CHALLENGE —
Return every line of the rows below that contains the string "want", matching case exactly.

GIVEN ENTRIES —
━━━━━━━━━━

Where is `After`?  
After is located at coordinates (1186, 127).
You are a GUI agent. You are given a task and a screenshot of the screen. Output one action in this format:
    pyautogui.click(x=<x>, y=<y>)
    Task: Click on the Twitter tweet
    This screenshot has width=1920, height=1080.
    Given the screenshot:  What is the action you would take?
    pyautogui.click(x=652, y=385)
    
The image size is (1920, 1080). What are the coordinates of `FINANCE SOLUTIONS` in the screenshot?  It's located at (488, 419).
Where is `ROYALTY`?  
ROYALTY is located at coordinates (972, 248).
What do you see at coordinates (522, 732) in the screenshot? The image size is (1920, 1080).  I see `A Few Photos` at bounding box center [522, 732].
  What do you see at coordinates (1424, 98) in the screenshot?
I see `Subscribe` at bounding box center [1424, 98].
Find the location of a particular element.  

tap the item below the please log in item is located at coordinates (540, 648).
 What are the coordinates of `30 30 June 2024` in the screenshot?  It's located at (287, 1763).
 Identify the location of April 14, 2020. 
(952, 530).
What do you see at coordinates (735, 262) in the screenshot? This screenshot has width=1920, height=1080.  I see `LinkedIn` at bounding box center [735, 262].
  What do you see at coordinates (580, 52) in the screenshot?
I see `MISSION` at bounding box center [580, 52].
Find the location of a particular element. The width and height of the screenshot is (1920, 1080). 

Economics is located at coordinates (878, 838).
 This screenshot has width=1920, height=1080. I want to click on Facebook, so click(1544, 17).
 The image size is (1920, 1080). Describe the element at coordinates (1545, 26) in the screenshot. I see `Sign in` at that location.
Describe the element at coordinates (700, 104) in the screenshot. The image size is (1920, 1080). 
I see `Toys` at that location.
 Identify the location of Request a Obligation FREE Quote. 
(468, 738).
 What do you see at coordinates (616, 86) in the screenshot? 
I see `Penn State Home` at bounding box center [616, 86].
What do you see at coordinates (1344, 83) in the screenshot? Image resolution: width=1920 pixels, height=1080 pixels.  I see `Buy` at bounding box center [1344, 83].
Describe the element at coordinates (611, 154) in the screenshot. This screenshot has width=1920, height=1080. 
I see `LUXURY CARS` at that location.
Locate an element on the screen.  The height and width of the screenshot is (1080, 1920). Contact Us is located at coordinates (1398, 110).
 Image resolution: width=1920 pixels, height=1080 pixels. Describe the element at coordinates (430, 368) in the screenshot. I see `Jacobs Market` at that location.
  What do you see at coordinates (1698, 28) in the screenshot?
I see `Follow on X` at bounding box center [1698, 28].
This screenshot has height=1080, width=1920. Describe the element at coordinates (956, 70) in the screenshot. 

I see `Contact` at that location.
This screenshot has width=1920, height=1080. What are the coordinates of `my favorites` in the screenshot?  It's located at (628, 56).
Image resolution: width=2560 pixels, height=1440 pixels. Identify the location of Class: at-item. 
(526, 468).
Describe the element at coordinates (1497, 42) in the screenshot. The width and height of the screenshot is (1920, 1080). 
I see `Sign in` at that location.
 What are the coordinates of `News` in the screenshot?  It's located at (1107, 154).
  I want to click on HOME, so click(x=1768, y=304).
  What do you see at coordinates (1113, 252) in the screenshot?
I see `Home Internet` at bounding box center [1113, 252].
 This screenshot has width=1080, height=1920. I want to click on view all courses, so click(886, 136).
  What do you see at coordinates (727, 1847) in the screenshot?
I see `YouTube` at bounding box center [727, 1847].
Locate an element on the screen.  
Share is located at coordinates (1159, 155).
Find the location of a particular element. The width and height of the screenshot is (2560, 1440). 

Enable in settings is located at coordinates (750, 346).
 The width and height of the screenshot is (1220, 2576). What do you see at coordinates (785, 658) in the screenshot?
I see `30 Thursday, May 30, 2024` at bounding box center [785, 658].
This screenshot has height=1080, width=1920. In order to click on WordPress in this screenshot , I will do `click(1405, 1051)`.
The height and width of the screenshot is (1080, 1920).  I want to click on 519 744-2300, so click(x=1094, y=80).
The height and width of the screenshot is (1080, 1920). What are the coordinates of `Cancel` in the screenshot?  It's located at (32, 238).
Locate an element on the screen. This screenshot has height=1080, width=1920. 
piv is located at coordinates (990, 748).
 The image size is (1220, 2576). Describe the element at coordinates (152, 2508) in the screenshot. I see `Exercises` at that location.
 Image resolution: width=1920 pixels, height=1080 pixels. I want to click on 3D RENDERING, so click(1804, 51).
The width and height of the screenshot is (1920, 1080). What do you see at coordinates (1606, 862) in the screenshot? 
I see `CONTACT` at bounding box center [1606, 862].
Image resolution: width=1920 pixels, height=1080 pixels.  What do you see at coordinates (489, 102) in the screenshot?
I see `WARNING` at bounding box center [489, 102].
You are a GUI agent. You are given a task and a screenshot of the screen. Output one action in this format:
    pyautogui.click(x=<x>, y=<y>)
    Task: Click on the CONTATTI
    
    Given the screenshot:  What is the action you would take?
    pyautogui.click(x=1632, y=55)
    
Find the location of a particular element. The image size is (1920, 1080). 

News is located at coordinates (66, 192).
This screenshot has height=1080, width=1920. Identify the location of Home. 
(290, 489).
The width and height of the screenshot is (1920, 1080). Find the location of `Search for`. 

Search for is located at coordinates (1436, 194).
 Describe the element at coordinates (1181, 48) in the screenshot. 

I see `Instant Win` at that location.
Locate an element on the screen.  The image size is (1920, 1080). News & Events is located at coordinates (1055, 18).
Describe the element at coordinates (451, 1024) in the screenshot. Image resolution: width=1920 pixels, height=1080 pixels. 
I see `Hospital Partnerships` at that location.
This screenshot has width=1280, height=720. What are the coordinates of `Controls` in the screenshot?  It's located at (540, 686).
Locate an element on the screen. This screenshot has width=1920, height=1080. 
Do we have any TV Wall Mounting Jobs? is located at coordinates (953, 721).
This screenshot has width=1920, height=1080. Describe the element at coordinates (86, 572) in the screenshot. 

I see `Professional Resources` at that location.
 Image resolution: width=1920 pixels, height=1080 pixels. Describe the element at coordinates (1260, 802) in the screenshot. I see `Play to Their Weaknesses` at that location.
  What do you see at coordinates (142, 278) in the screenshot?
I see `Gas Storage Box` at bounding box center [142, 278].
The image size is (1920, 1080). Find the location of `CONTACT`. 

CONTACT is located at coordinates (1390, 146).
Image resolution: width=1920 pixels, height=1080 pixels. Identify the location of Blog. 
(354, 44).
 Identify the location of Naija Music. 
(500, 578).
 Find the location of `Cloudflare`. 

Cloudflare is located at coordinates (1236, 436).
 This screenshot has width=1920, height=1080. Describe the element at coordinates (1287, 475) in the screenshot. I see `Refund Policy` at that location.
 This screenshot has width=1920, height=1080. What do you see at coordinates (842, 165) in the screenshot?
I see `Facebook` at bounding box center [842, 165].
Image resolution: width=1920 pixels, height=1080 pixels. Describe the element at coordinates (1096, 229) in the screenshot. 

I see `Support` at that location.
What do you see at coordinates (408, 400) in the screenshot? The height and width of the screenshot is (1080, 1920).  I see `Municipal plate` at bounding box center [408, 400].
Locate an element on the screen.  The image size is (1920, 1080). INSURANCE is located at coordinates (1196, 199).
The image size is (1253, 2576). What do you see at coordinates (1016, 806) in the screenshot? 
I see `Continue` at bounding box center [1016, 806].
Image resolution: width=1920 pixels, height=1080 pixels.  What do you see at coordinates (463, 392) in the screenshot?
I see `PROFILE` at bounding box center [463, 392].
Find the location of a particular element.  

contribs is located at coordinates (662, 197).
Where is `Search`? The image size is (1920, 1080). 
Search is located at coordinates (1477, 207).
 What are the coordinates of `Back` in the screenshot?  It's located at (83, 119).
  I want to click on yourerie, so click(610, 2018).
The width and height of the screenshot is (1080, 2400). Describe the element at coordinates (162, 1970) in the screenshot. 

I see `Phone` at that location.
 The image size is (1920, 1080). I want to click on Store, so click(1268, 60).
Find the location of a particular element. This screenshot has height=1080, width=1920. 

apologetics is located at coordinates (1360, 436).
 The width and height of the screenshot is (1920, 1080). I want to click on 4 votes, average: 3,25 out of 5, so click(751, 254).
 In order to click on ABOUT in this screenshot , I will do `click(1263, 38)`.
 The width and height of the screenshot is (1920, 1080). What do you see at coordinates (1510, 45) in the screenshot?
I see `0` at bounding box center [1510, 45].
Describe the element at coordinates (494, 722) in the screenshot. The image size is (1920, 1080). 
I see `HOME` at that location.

━━━━━━━━━━

TASK RESULT —
 This screenshot has width=1920, height=1080. I want to click on Facebook, so click(1544, 17).
  I want to click on HOME, so click(x=1768, y=304).
 This screenshot has width=1080, height=1920. I want to click on view all courses, so click(886, 136).
The height and width of the screenshot is (1080, 1920).  I want to click on 519 744-2300, so click(x=1094, y=80).
 Image resolution: width=1920 pixels, height=1080 pixels. I want to click on 3D RENDERING, so click(1804, 51).
  I want to click on yourerie, so click(610, 2018).
 The image size is (1920, 1080). I want to click on Store, so click(1268, 60).
 The width and height of the screenshot is (1920, 1080). I want to click on 4 votes, average: 3,25 out of 5, so click(751, 254).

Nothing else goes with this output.